Given that Davis has raised more than $43 million, it’s unclear just what Hillary could have brought to the table that Davis’s voracious cash appetite hasn’t already devoured. But Clinton did show up for the dinner in Los Angeles, and many checks were written as a result of her appearance. One of those drafts was made out for $10,000, from an Upland, Calif.-based company, Manta Management, a firm that owns three well-known strip clubs in Southern California.

One, the Flesh Club, made headlines in 2000 when undercover cops paid female Flesh employees to perform sex acts on one another. Charges from that sting operation were thrown out by the state court of appeals. But Davis has a staff that vets donations to make sure there’s nothing about the donor that could prove embarrassing to the governor. Evidently, though, the Manta name didn’t register, or perhaps when you have only $43 million, every $10,000 counts. For whatever reason, the check got cashed.

“In the back of your mind, when you’re going through hundreds of checks, you’re thinking, ‘What are the chances that one of these is going to be a problem?'” says a Davis volunteer in his Los Angeles offices. “Still, I wouldn’t want to be the check-vetter if my life depended on it. It’s too tough a job.”

Well, whatever the odds, they weren’t good. The Los Angeles Times discovered the Manta donation and called Davis on it. The governor promptly said the donation would be returned.

“You know what?” says the Davis volunteer. “I bet we get another check from them in a month or so and we’ll cash it just like the last one. It’s the same reasoning. What are the chances it will get picked up by the media?”
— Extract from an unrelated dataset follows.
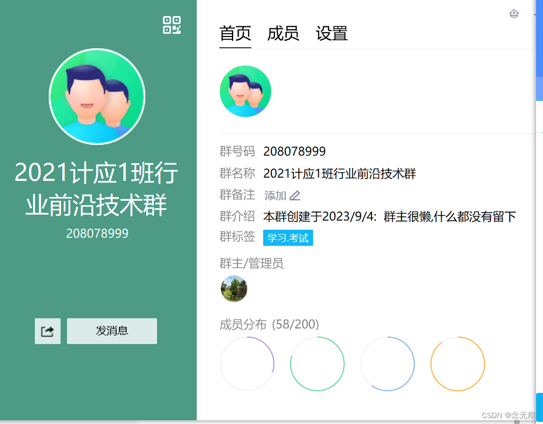Image resolution: width=543 pixels, height=424 pixels.
Task: Open the group QR code icon
Action: tap(172, 25)
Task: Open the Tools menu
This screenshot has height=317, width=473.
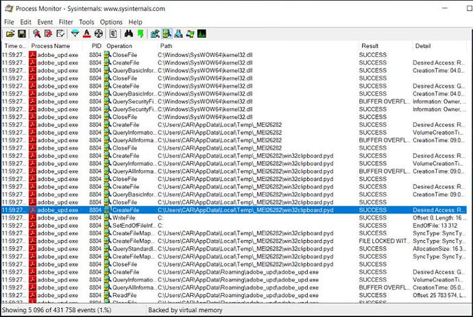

That’s the kind of question Hillary could have helped the campaign with. But by the time the story broke, she was long gone.

CONFERENCE CALL
Much has been made of the symposium that the University of Arkansas will host in June on the presidency of Bill Clinton, especially since the university has promised attendees that Clinton himself will not attend. “We were fearful he’d show up and want to speak to defend his record and his legacy,” says a Washington-based historian who will take part.

But even without Clinton, plenty of his supporters will be there to defend his honor. That’s because the university, along with the University of Virginia, is underwriting an “oral history” of Clinton’s life and times. (No tittering, please.) More than 400 people are being interviewed for the oral history project, which ultimately will be housed in Clinton’s library, but which is being organized and administered by University of Arkansas history professors. “We’ll be there at the symposium, interviewing people and tracking what is being said,” says a Razorback grad student. “People from Clinton’s library will be there too. They want to know who their friends are.”

Apparently, the library is expecting a flurry of requests for access to Clinton’s papers once the library is open. Library administrators intend to dole that access out to friendly researchers first, enemies second, if at all.

FLORIDA HAUL
Vice President Dick Cheney may be an even bigger draw to Republicans than President Bush. On a recent swing through Florida, Cheney headlined a fundraiser for Rep. Clay Shaw, which brought in more than $500,000. That one event more than doubled the entire haul for the past three months of Shaw’s likely Democratic opponent, Palm Beach County Commissioner Carol Roberts. Between January and March, she raised little more than $200,000.

Shaw is expected to win handily, not only because he’s well-financed, but because he’s running in a newly reapportioned district that’s now more favorably Republican.